Examine the records and identify each line that includes the string "computer". Copy those lines.

[MATERIAL FOR THE TASK Boundary: Start]

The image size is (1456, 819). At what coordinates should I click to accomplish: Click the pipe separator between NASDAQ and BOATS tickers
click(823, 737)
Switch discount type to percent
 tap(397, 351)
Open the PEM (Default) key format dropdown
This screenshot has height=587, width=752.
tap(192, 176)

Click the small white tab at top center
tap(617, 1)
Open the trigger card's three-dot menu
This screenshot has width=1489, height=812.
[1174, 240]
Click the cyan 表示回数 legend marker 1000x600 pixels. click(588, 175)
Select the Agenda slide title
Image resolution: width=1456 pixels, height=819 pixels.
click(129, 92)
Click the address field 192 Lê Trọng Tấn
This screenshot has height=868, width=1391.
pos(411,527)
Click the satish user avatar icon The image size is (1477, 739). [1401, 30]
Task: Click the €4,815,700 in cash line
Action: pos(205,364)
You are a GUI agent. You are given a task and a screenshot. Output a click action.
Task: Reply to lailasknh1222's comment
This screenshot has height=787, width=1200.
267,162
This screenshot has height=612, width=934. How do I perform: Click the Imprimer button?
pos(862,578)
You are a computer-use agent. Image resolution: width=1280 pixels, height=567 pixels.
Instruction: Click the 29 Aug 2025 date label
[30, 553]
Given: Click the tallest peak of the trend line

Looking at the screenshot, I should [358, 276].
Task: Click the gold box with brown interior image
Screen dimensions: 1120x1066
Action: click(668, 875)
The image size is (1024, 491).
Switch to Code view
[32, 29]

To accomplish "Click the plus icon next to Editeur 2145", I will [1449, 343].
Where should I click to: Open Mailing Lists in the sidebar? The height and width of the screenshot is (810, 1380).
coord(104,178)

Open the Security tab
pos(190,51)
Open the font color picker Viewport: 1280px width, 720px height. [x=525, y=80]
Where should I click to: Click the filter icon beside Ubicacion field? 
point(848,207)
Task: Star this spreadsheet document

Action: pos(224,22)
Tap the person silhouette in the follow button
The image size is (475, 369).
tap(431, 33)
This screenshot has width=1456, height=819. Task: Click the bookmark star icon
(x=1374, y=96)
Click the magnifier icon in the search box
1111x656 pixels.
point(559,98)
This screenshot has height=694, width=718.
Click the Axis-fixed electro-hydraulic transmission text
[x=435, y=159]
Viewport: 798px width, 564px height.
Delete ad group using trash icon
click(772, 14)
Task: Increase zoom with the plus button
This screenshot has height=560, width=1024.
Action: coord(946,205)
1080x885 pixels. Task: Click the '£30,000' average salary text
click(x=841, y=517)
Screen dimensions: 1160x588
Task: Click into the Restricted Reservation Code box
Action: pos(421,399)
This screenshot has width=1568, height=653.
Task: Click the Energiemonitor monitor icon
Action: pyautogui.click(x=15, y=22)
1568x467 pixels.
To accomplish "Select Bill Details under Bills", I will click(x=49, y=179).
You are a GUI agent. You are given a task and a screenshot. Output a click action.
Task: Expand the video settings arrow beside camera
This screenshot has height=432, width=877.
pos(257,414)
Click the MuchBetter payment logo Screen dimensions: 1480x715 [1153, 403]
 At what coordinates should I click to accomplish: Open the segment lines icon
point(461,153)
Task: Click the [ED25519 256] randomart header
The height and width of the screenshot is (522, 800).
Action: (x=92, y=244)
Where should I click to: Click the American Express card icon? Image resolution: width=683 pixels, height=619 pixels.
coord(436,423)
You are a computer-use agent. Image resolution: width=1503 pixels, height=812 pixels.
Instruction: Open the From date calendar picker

[MATERIAL FOR THE TASK Boundary: End]

COMPLETED TASK:
You are a computer-use agent. Image resolution: width=1280 pixels, height=567 pixels.
You are a computer-use agent. Image resolution: width=1503 pixels, height=812 pixels.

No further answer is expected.